> GIVEN INFORMATION

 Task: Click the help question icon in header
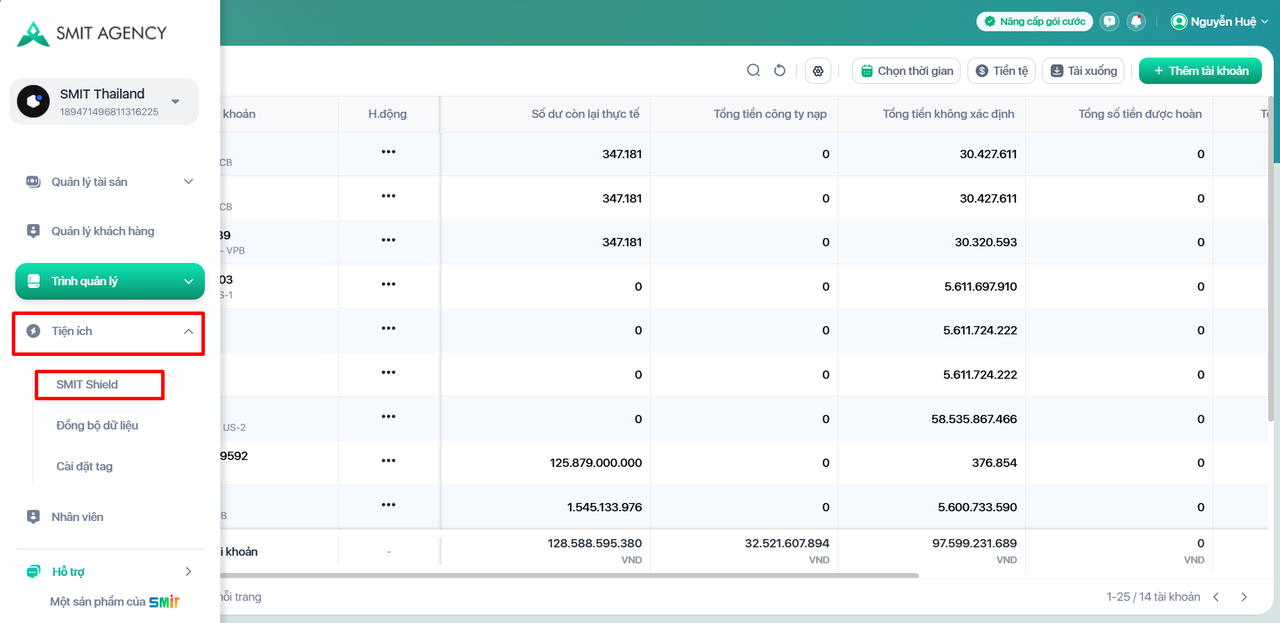click(1109, 21)
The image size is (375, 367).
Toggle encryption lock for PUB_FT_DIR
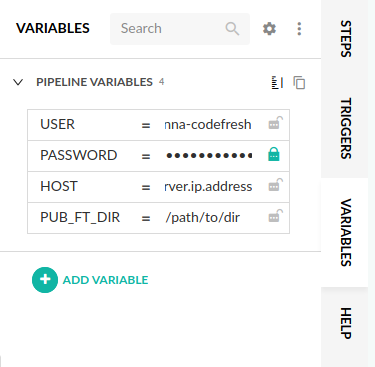click(x=275, y=216)
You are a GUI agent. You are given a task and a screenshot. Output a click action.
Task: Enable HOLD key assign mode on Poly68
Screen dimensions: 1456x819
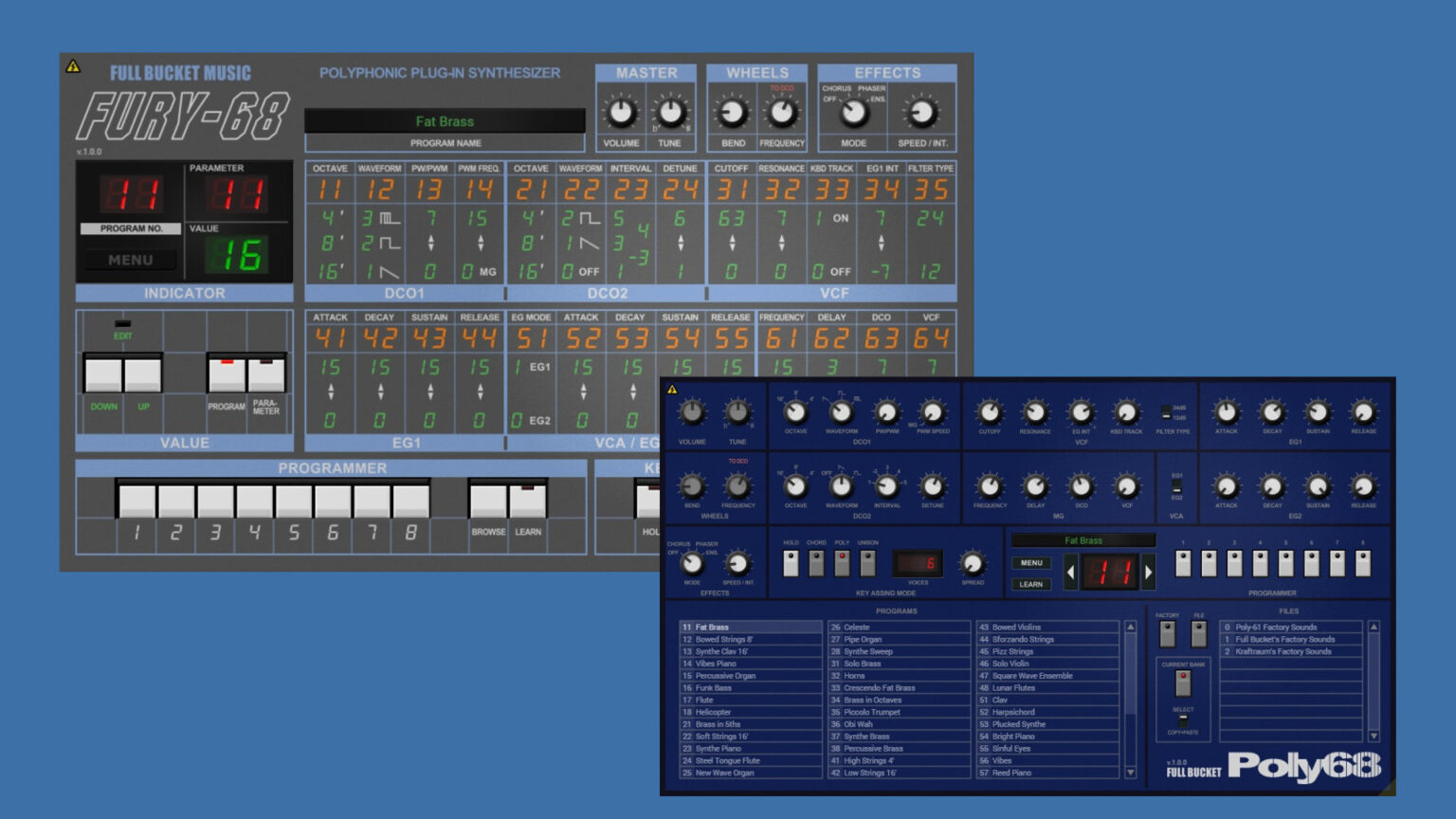[x=791, y=562]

> TASK GOAL
Without including any picture, reproduce all of the material exactly.

> RESULT OF THE EXERCISE
 Task: Click the help question icon in header
click(1109, 21)
The image size is (375, 367).
Toggle encryption lock for PUB_FT_DIR
click(x=275, y=216)
You are a GUI agent. You are given a task and a screenshot. Output a click action.
Task: Enable HOLD key assign mode on Poly68
Screen dimensions: 1456x819
[x=791, y=562]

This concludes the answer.